Pilot Nutrivigilance System for Adverse Toxicological Events
Friday, 15 January 2021
What: A nutrivigilance system is a reporting system for adverse toxicological events that provides early signals of risk if foods or food supplements are causing harm in the community. Nutrivigilance systematically gathers food trends and risks, so that early action can be taken to help protect consumers’ health.
Why: There are documented cases of adverse toxicological events that have occurred in recent years in Ireland that were reported to the Food Safety Authority of Ireland (FSAI) and the National Poisons Information Centre (NPIC) concerning wild mushroom poisoning, apricot kernel poisoning and the presence of illegal steroids in sports supplements. However, while there are some systems in place in Ireland where the general public can report a suspected adverse toxicological effect from food or food supplements, there is no nutrivigilance system to connect information from a range of health professionals (e.g. GP, dietitians, practice nurses, public health nurses) and the information provided by the general public. A nutrivigilance system will create this connection, and this will allow for earlier reporting and enable risk assessments to protect public health. The desired aim of nutrivigilance is to create and maintain a system to encourage and capture reports of adverse toxicological effects of food and food supplements from health professionals and the general public.

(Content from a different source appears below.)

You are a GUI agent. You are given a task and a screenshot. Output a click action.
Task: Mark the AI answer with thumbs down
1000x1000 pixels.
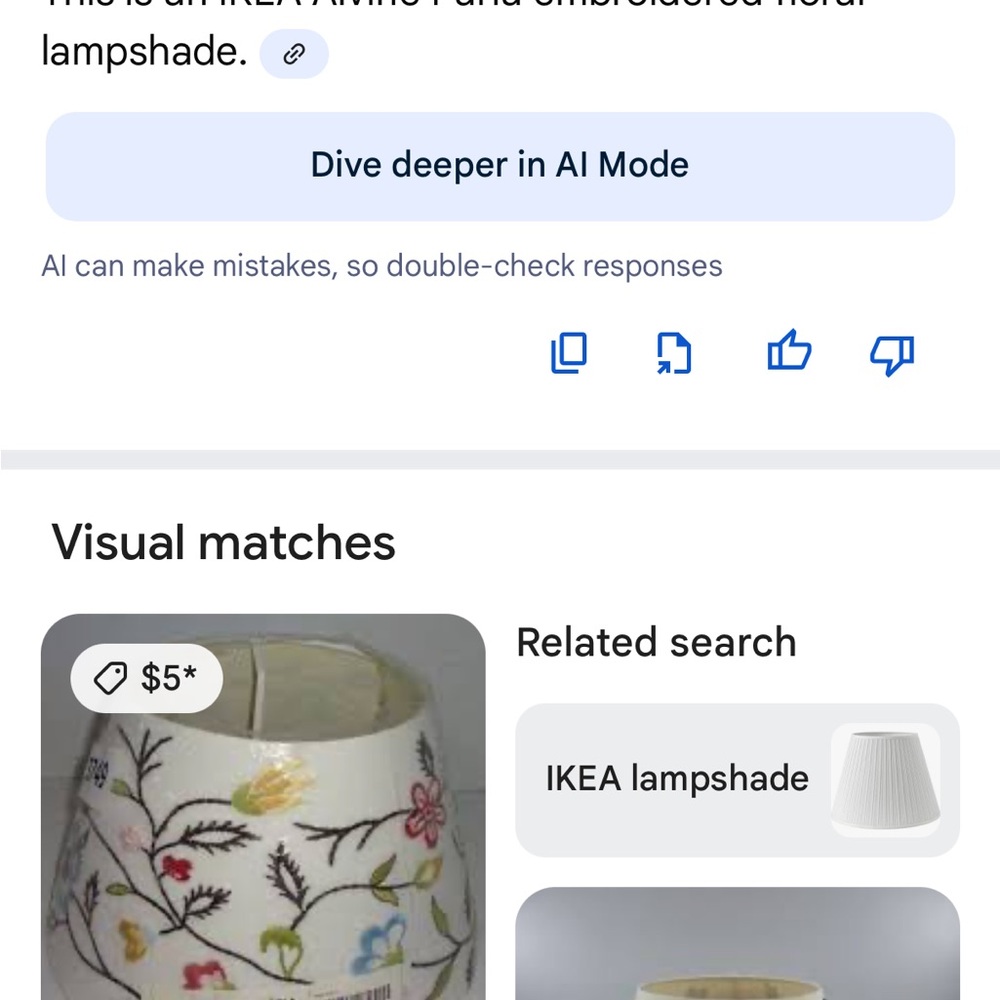[892, 355]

Where: Nutrivigilance already exists in European countries and the concept is proven, however it has not been set up in Ireland yet.
How: A pilot project is underway at present at the NPIC at Beaumont Hospital to establish a framework for nutrivigilance in Ireland. It is developing how a reporting system could work and is identifying the stakeholders, partnerships and networks.
When: The pilot started in November 2020 and will continue until April 2021.